Task description:
Only the lines from the one containing "Task: Open the Select a platform dropdown" through the one containing "Screen dimensions: 1200x1005" should be printed, exactly as they appear below, with both ends included.

Data:
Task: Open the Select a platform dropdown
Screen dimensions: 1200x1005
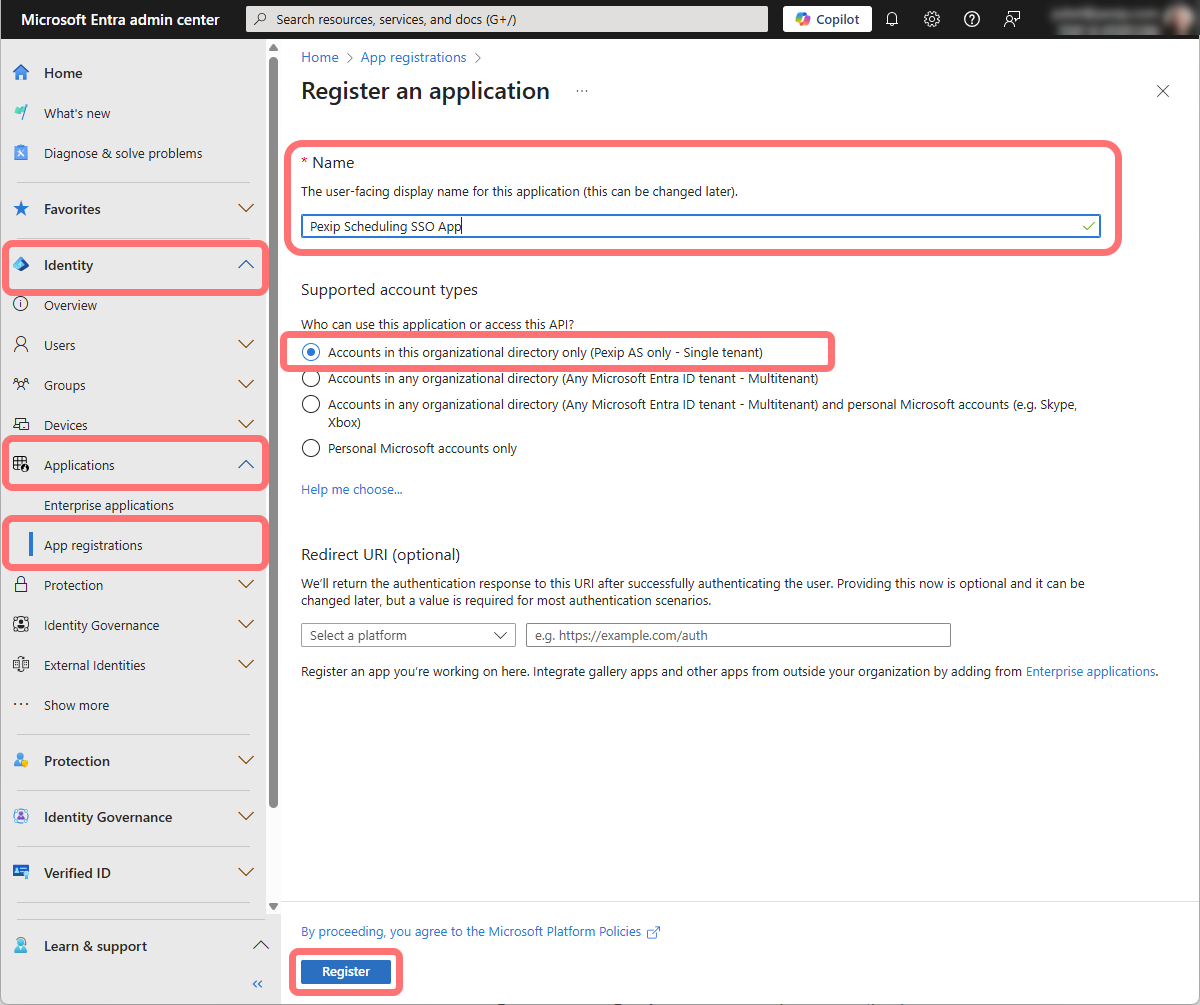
---
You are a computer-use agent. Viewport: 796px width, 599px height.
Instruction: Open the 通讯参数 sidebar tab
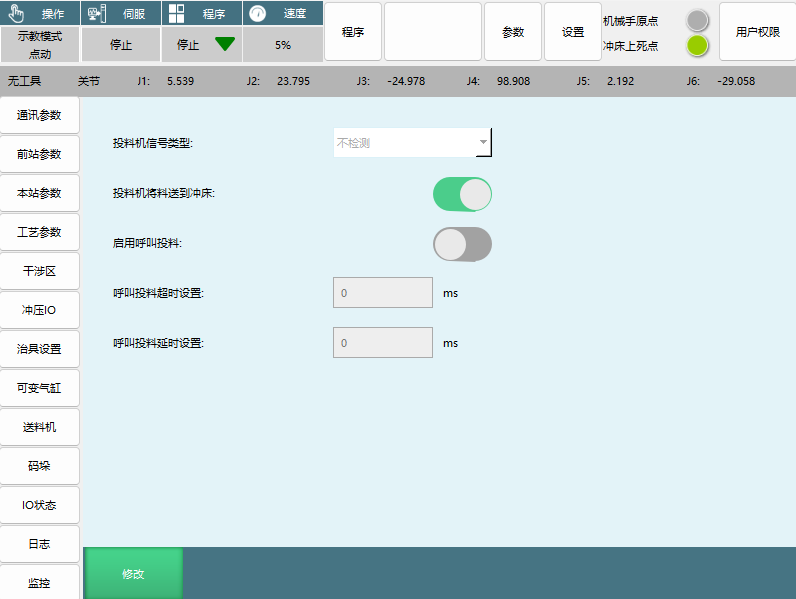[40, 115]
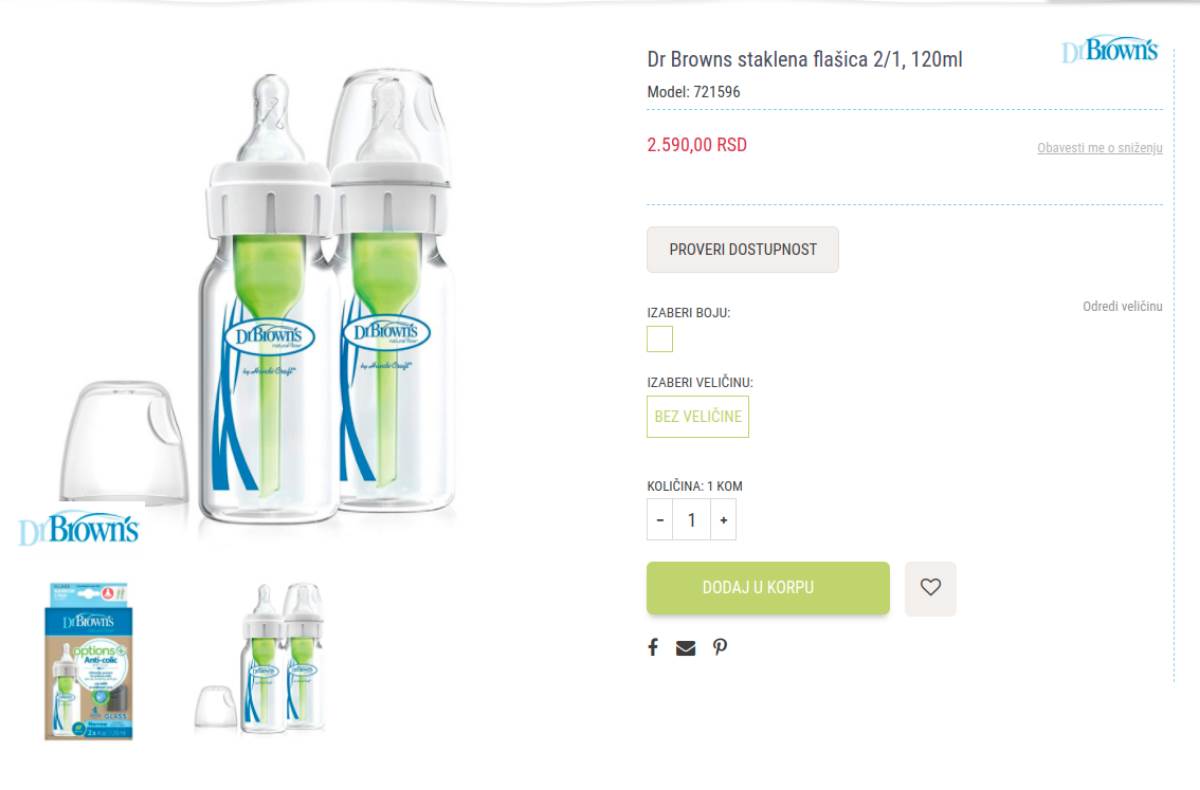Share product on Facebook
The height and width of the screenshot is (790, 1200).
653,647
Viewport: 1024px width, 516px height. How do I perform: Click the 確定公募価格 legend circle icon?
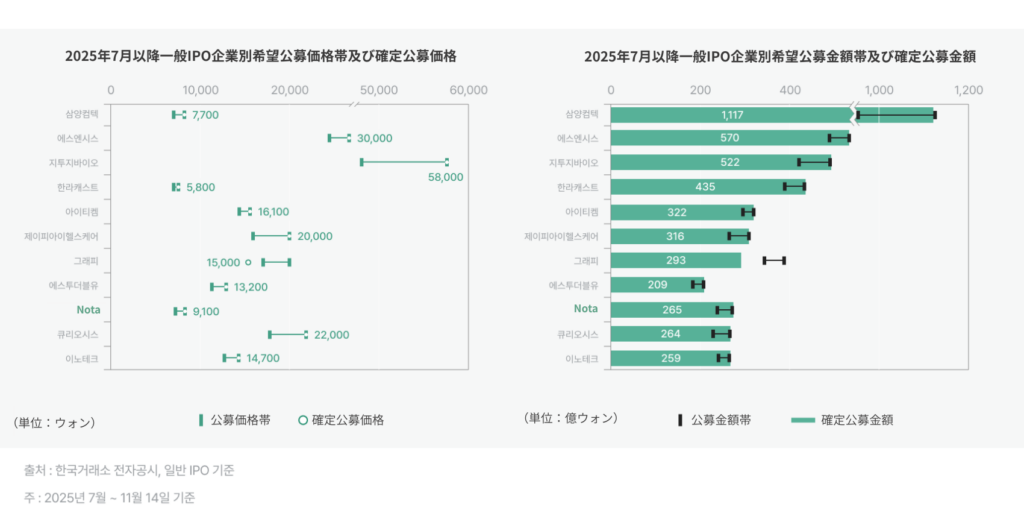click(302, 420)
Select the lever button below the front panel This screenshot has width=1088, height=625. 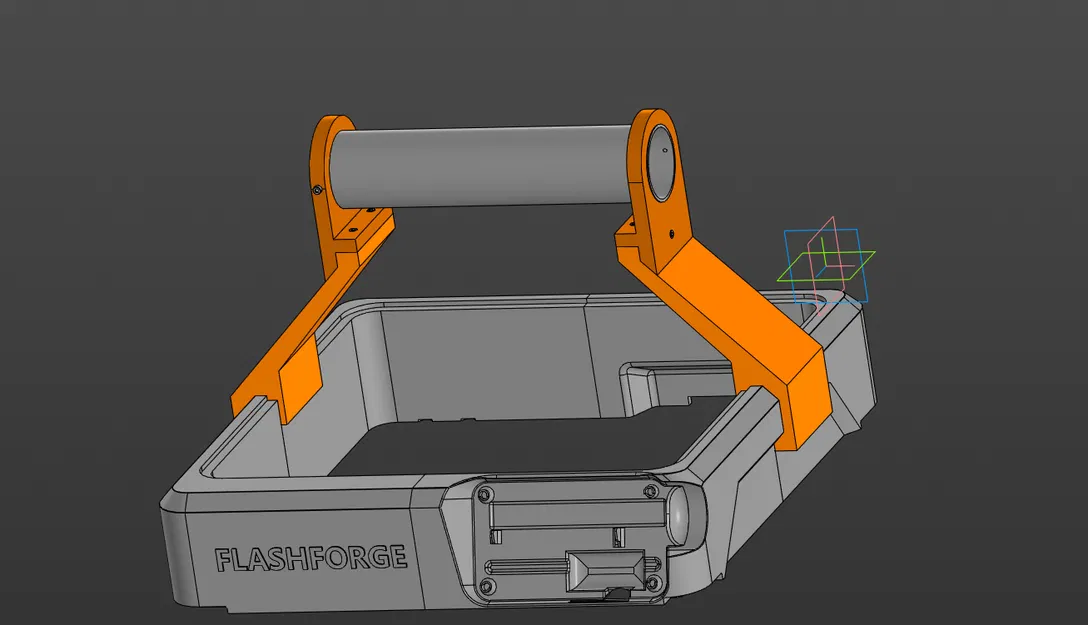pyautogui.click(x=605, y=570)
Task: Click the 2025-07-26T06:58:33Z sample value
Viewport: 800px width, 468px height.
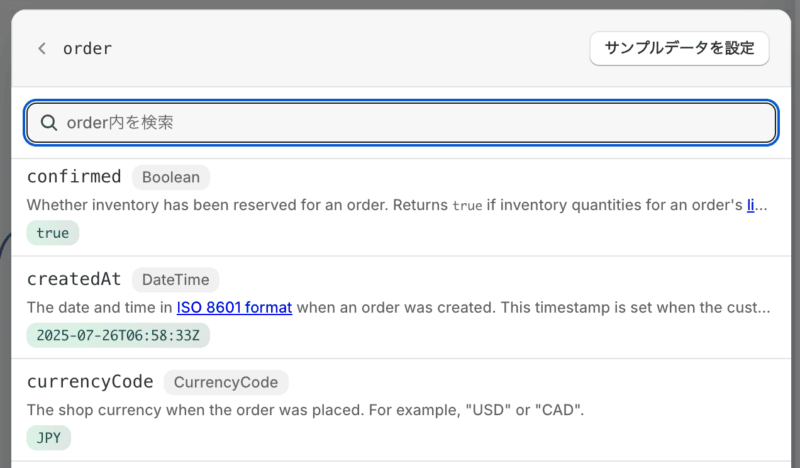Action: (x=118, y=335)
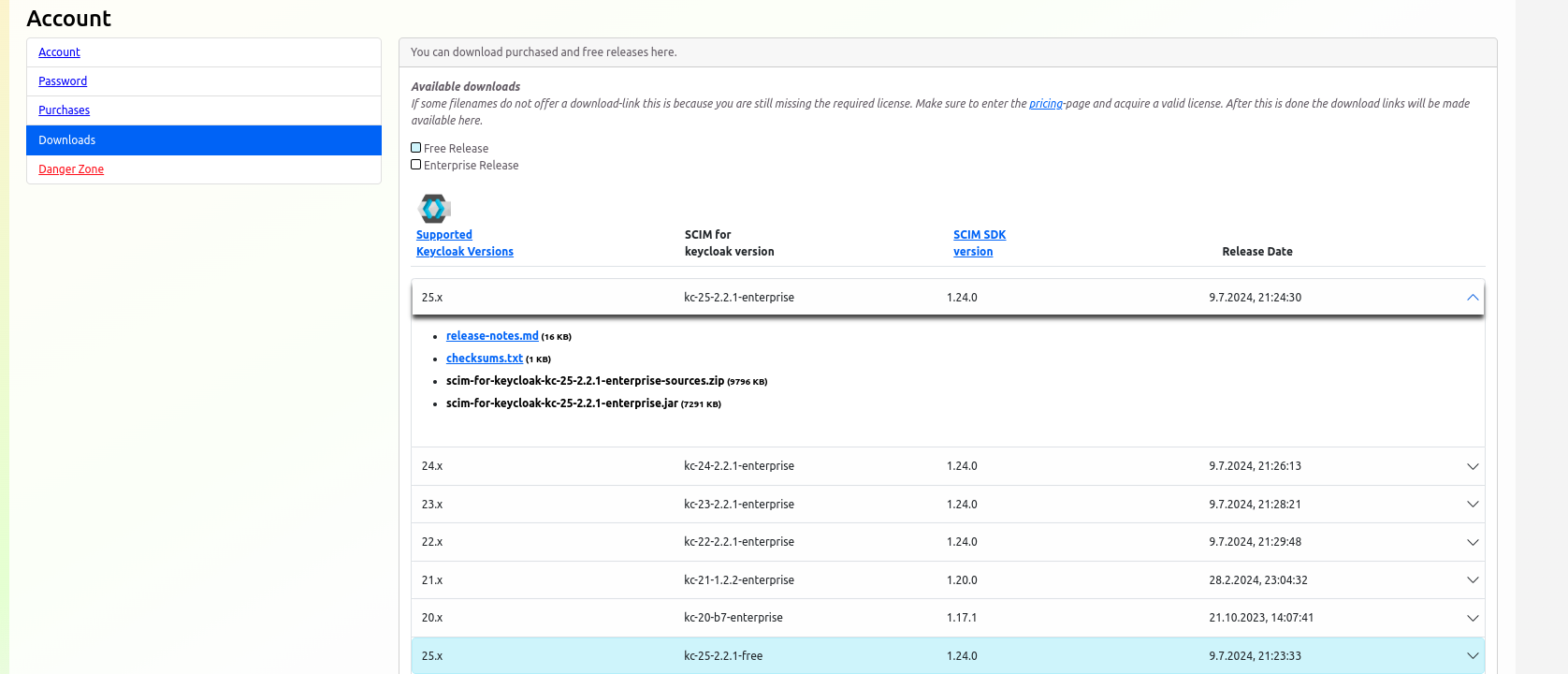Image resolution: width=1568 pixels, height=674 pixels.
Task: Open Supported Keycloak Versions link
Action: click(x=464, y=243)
---
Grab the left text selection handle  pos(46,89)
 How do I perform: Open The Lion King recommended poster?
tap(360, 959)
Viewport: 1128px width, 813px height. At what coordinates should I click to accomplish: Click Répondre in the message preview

Written answer:
Task: Open the Select a platform dropdown
Screen dimensions: 1200x1005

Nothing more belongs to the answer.